▶ [To do]
Reproduce the records below in their entirety, exactly as shown.

BEGIN Extracted entries

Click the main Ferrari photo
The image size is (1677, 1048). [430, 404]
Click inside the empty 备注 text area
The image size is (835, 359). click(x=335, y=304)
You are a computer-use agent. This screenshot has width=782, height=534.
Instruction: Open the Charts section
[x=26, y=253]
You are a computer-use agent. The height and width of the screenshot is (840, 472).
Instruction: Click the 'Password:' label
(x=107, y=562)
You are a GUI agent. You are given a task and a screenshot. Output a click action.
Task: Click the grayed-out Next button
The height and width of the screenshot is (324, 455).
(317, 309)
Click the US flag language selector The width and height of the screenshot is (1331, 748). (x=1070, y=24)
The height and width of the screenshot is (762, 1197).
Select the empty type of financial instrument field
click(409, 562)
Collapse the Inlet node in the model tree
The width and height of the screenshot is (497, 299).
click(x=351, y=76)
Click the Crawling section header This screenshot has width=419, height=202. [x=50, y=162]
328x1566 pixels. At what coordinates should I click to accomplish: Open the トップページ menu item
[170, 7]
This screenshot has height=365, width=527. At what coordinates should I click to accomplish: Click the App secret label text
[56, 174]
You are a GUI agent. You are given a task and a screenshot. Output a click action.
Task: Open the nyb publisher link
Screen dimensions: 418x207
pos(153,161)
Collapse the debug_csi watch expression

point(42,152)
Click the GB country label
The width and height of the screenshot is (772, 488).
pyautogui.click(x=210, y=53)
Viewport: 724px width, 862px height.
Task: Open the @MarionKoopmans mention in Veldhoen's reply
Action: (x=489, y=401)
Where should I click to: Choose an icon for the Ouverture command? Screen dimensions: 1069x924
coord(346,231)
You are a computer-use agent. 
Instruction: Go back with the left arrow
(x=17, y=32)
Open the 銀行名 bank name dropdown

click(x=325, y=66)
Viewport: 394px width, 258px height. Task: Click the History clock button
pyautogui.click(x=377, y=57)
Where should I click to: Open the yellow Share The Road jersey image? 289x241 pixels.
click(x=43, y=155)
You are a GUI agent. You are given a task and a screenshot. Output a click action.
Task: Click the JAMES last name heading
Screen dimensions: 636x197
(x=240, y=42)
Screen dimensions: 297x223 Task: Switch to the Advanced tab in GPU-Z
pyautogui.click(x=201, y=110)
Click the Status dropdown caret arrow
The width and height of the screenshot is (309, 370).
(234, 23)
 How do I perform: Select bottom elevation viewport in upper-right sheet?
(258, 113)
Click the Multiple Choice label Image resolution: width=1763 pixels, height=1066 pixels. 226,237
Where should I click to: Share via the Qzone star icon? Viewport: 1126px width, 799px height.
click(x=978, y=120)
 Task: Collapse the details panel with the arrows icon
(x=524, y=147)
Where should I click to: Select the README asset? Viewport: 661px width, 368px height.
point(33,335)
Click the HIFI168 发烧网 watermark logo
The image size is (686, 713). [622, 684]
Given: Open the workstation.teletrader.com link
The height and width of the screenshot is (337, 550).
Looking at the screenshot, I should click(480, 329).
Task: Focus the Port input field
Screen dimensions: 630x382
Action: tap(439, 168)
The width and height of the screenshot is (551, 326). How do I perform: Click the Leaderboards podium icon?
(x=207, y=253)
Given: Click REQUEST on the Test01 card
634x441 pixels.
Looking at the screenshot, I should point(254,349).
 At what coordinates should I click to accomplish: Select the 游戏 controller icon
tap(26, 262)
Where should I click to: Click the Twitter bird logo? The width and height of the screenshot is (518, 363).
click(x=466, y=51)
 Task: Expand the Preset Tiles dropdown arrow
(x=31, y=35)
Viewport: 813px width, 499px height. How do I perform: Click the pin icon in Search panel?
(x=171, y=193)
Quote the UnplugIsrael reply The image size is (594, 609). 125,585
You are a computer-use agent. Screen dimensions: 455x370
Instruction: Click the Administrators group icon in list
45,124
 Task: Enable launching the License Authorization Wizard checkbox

END Extracted entries

▶ [Expected answer]
Click the main Ferrari photo
The image size is (1677, 1048). [430, 404]
Click inside the empty 备注 text area
The image size is (835, 359). click(x=335, y=304)
You are a computer-use agent. This screenshot has width=782, height=534.
Instruction: Open the Charts section
[x=26, y=253]
You are a computer-use agent. The height and width of the screenshot is (840, 472).
Instruction: Click the 'Password:' label
(x=107, y=562)
You are a GUI agent. You are given a task and a screenshot. Output a click action.
Task: Click the grayed-out Next button
The height and width of the screenshot is (324, 455).
(317, 309)
Click the US flag language selector The width and height of the screenshot is (1331, 748). (x=1070, y=24)
The height and width of the screenshot is (762, 1197).
Select the empty type of financial instrument field
click(409, 562)
Collapse the Inlet node in the model tree
The width and height of the screenshot is (497, 299).
click(x=351, y=76)
Click the Crawling section header This screenshot has width=419, height=202. [x=50, y=162]
328x1566 pixels. At what coordinates should I click to accomplish: Open the トップページ menu item
[170, 7]
This screenshot has height=365, width=527. At what coordinates should I click to accomplish: Click the App secret label text
[56, 174]
You are a GUI agent. You are given a task and a screenshot. Output a click action.
Task: Open the nyb publisher link
Screen dimensions: 418x207
pos(153,161)
Collapse the debug_csi watch expression

point(42,152)
Click the GB country label
The width and height of the screenshot is (772, 488).
pyautogui.click(x=210, y=53)
Viewport: 724px width, 862px height.
Task: Open the @MarionKoopmans mention in Veldhoen's reply
Action: (x=489, y=401)
Where should I click to: Choose an icon for the Ouverture command? Screen dimensions: 1069x924
coord(346,231)
You are a computer-use agent. 
Instruction: Go back with the left arrow
(x=17, y=32)
Open the 銀行名 bank name dropdown

click(x=325, y=66)
Viewport: 394px width, 258px height. Task: Click the History clock button
pyautogui.click(x=377, y=57)
Where should I click to: Open the yellow Share The Road jersey image? 289x241 pixels.
click(x=43, y=155)
You are a GUI agent. You are given a task and a screenshot. Output a click action.
Task: Click the JAMES last name heading
Screen dimensions: 636x197
(x=240, y=42)
Screen dimensions: 297x223 Task: Switch to the Advanced tab in GPU-Z
pyautogui.click(x=201, y=110)
Click the Status dropdown caret arrow
The width and height of the screenshot is (309, 370).
(234, 23)
 How do I perform: Select bottom elevation viewport in upper-right sheet?
(258, 113)
Click the Multiple Choice label Image resolution: width=1763 pixels, height=1066 pixels. 226,237
Where should I click to: Share via the Qzone star icon? Viewport: 1126px width, 799px height.
click(x=978, y=120)
 Task: Collapse the details panel with the arrows icon
(x=524, y=147)
Where should I click to: Select the README asset? Viewport: 661px width, 368px height.
point(33,335)
Click the HIFI168 发烧网 watermark logo
The image size is (686, 713). [622, 684]
Given: Open the workstation.teletrader.com link
The height and width of the screenshot is (337, 550).
Looking at the screenshot, I should click(480, 329).
Task: Focus the Port input field
Screen dimensions: 630x382
Action: tap(439, 168)
The width and height of the screenshot is (551, 326). How do I perform: Click the Leaderboards podium icon?
(x=207, y=253)
Given: Click REQUEST on the Test01 card
634x441 pixels.
Looking at the screenshot, I should point(254,349).
 At what coordinates should I click to accomplish: Select the 游戏 controller icon
tap(26, 262)
Where should I click to: Click the Twitter bird logo? The width and height of the screenshot is (518, 363).
click(x=466, y=51)
 Task: Expand the Preset Tiles dropdown arrow
(x=31, y=35)
Viewport: 813px width, 499px height. How do I perform: Click the pin icon in Search panel?
(x=171, y=193)
Quote the UnplugIsrael reply The image size is (594, 609). 125,585
You are a computer-use agent. Screen dimensions: 455x370
Instruction: Click the Administrators group icon in list
45,124
 Task: Enable launching the License Authorization Wizard checkbox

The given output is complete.